### TUGAS
Lanjutkan tulisan tentang kepergian seorang bibi dalam penggalan dokumen, dimulai sesudah kalimat terakhirnya.

### PENGGALAN DOKUMEN
· · ·

It’s been awhile, a couple of weeks.
It started with the ym status, then the updates through ym, then the texts.
Then the horrifying phone call.
I knew that in this situation, a long-distance phone call never meant good news. But still I didn’t want to believe, forcing bubumum to say it, the words I didn’t want to hear, words I needed to hear to snap me out of denial. Until she couldn’t take it and somewhat mumbled them between her sobs.
Disbelief. Anger. Questions. Questions. Questions. Questions. Anguish. Sorrow.
But no matter how many questions asked, how many hows and whys, the fact is she’s gone. My mentor, my coach, role model in my career and most of all, my aunt & second mum sudah dipanggil yang maha pengasih.

· · ·

### DATA TERKUMPUL
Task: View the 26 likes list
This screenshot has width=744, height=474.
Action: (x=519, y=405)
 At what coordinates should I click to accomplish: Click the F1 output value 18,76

· · ·

### JAWABAN
Sekarang saya mau pakai bahasa indonesia saja, karena saya tidak suka membicarakan beliau dalam bentuk lampau :(
Saya ingat terakhir chatting dengan beliau, beberapa jam sebelum operasinya.
Saya ingat pertemuan terakhir dengan beliau, pergi ke rumahnya, bersama bubu & neng nong neng gung untuk pamit kembali ke sini. Lalu neng nong membuat kekacauan di kebun beliau. Saya ingat ekspresi beliau saat mendengar berita keluarga yang kurang sedap.
Waktu saya kecil, beliau sering membelikan cokelat berbentuk huruf untuk saya & kakak-kakak. Saya ingat dibelikan huruf nama belakang saya karena nama depan saya ‘I’, cokelatnya terlalu kecil.
Saya ingat mobil vw beliau yang dulu rasanya paling keren sedunia hanya karena saya bisa bebas melompat ke sana ke mari di belakang tanpa dimarahi, karena kursi belakang tidak ada pintunya.
Rasanya saya lihat beliau di mana-mana.
Di ruangan beliau, saat saya curhat, kesal dengan kebijakan-kebijakan bodoh.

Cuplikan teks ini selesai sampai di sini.